··· Source extract ···
In the public opinion, phytochemicals (PCs) present in the human diet are often considered beneficial (e.g. by preventing breast cancer). Two possible mechanisms that could modulate tumor growth are via interaction with the estrogen receptor (ER) and inhibition of aromatase (CYP19). Multiple in vitro studies confirmed that these compounds act estrogenic, thus potentially induce tumor growth, as well as aromatase inhibitory, thus potentially reduce tumor growth. It is thought that in the in vivo situation breast epithelial (tumor) cells communicate with surrounding connective tissue by means of cytokines, prostaglandins and estradiol forming a complex feedback mechanism. Recently our laboratory developed an in vitro co-culture model of healthy mammary fibroblasts and MCF-7 cells that (at least partly) simulated this feedback mechanism (M. Heneweer et al., TAAP vol. 202(1): 50–58, 2005). In the present study biochanin A, chrysin, naringenin, apigenin, genistein and quercetin were studied for their estrogenic properties (cell proliferation, pS2 mRNA) and aromatase inhibition in MCF-7 breast tumor cells, healthy mammary fibroblasts and their co-culture. The proliferative potency of these compounds in the MCF-7 cells derived from their EC50s decreased in the following order: estadiol (4*10 3 nM) > biochanin A (9 nM) > genistein (32 nM) > testosterone (46 nM) > naringenin (287 nM) > apigenin (440 nM) > chrysin (4 µM). The potency to inhibit aromatase derived from their IC50s decreased in the following order: chrysin (1.5 μM) > naringenin (2.2 μM) > genistein (3.6 μM) > apigenin (4.1 μM) > biochanin A (25 μM) > quercetin (30 μM). The results of these studies show that these PCs can induce cell proliferation or inhibit aromatase in the same concentration range (1–10 μM). Results from co-cultures did not elucidate the dominant effect of these compounds. MCF-7 cell proliferation occurs at concentrations that are not uncommon in blood of individuals using food supplements. Results also indicate that estrogenicity of these PCs is quantitatively more sensitive than aromatase inhibition. It is suggested that perhaps a more cautionary approach should be taken for these PCs before taken as food supplements.

Introduction

Breast cancer is the predominant type of cancer in industrialized countries and the second leading cause of cancer-related deaths in women (Nkondjock and Ghadirian, 2005). Breast cancer is diagnosed more frequent in postmenopausal women and the hormone sensitive tumor incidence is higher in postmenopausal women (60%) than premenopausal women (Brodie et al., 1997).

Numerous risk factors for breast cancer etiology have been identified, including gender (women more than male), family history (heritability/loss of function of susceptibility genes BRCA-1 and BRCA-2), socioeconomic status, life-style (alcohol consumption, smoking, exercise, obesity) and steroid-hormonal status (including age of first/last menarche and first pregnancy, breast feeding) (reviewed by Veronesi et al., 2005).
···
*Questions on the material*:
(a) According to the phytochemical study text, which compound was the most potent aromatase inhibitor, and what was its IC50?
(b) Extract the passage from the phytochemical study text, starting with "Numerous risk factors" and going on through "et al., 2005).".
··· Record extracts ···
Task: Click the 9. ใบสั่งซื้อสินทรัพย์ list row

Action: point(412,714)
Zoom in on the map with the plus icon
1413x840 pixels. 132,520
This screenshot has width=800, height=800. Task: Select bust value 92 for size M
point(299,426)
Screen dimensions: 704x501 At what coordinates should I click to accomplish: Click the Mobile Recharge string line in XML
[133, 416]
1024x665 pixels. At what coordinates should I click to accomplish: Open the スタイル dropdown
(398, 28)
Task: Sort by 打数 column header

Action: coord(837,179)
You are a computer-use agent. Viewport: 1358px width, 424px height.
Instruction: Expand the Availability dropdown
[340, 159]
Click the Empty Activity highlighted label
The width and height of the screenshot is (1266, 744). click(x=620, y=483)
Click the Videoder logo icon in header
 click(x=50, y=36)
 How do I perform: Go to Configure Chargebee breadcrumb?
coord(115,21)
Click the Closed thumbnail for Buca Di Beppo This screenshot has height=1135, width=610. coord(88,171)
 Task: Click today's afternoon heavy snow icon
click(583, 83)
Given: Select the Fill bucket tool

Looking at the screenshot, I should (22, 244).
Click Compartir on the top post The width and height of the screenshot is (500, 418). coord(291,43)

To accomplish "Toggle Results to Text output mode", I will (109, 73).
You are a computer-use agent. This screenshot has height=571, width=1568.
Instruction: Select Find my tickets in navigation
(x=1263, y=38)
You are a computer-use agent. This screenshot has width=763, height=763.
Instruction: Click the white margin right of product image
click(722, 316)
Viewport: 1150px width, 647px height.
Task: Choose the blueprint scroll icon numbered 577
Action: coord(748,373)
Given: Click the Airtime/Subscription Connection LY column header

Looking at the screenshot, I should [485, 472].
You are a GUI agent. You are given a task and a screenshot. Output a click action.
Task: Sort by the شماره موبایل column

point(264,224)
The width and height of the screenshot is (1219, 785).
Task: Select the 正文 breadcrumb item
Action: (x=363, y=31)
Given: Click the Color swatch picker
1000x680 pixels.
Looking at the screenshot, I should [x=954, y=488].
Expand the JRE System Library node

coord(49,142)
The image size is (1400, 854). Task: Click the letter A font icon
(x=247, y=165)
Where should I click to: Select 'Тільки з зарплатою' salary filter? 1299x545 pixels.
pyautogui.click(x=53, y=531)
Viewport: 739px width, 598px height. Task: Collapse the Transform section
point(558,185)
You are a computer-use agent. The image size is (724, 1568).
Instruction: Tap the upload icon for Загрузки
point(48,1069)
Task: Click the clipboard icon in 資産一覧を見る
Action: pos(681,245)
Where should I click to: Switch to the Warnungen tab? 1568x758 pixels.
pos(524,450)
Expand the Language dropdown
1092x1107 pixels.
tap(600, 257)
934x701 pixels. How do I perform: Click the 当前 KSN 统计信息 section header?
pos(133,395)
···
*Answers provided*:
(a) Chrysin, with an IC50 of 1.5 μM.

(b)
Numerous risk factors for breast cancer etiology have been identified, including gender (women more than male), family history (heritability/loss of function of susceptibility genes BRCA-1 and BRCA-2), socioeconomic status, life-style (alcohol consumption, smoking, exercise, obesity) and steroid-hormonal status (including age of first/last menarche and first pregnancy, breast feeding) (reviewed by Veronesi et al., 2005).